Chief Justice Roberts made some brief remarks as he left the Senate Chamber for the final time and paid a visit to the Old Senate Chamber on his way out.
It is kind of amazing that for 146 years, the Supreme Court had no formal home of its.
Though it was authorized by Article III of the Constitution, put into operation by the Judiciary Act of 1789, had its full membership appointed on September 26, 1789 and met for the first time on February 1, 1790 in New York City.
Of course, none of the government had a permanent home from March 4, 1789 when the Congress initially convened under the Constitution until the summer and fall of 1800, when the government packed up from Philadelphia and moved to Washington, D.C.
From 1800 to 1810, the Supreme Court met first in Independence Hall and then in the Old City Hall. When the first Senate Chamber was split into two levels in 1810, the Senate stayed in the upper half and the Supreme Court moved into the lower half, now known as the Old Supreme Court Chamber. When the Senate’s modern Chamber was completed in 1860, the Senate moved there and the Supreme Court moved upstairs to what is now called the Old Senate Chamber. That would be their home for 75 years until October 1935.
Then President William Howard Taft had called for a Supreme Court Building as early as 1912. As Chief Justice he ramped up his efforts and finally convinced Congress to cough up the money. Sadly, Taft did not live to see its completion.
The Supreme Court completed the October 1934 term in March of 1935 in the Old Senate Chamber.
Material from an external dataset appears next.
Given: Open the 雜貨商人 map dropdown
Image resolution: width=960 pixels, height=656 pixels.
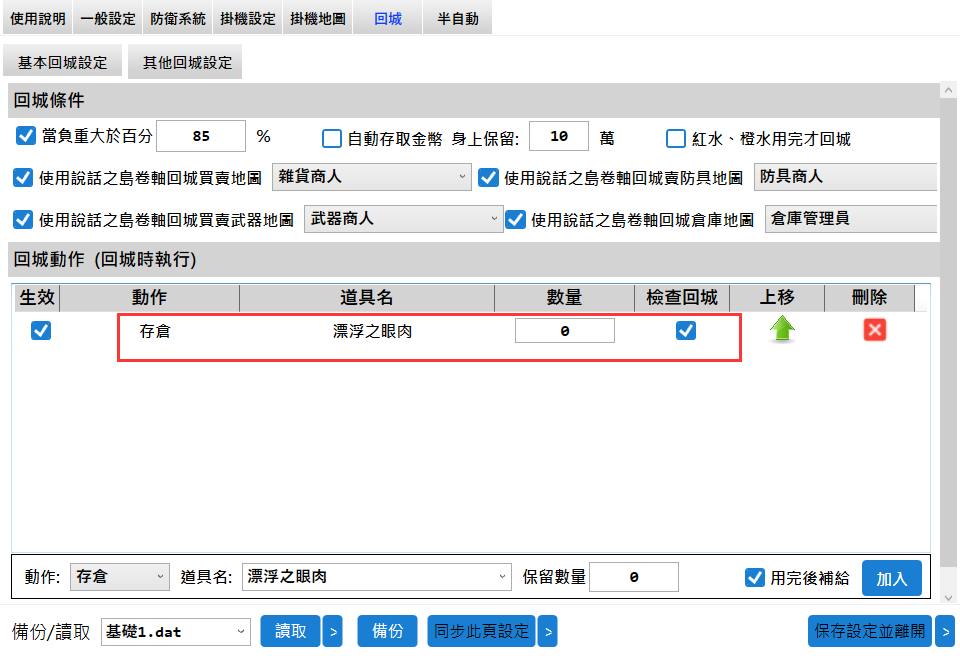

They began the October 1935 term in their modern courtroom in their new building.
It took fully 146 years for the United States Supreme Court to finally get its own building after being squirreled away in the United States Capitol for most of its existence.
We are coming up on 85 years in October 2020 that the Supreme Court has held court in its own building.
Just thought this was an interesting reflection to make.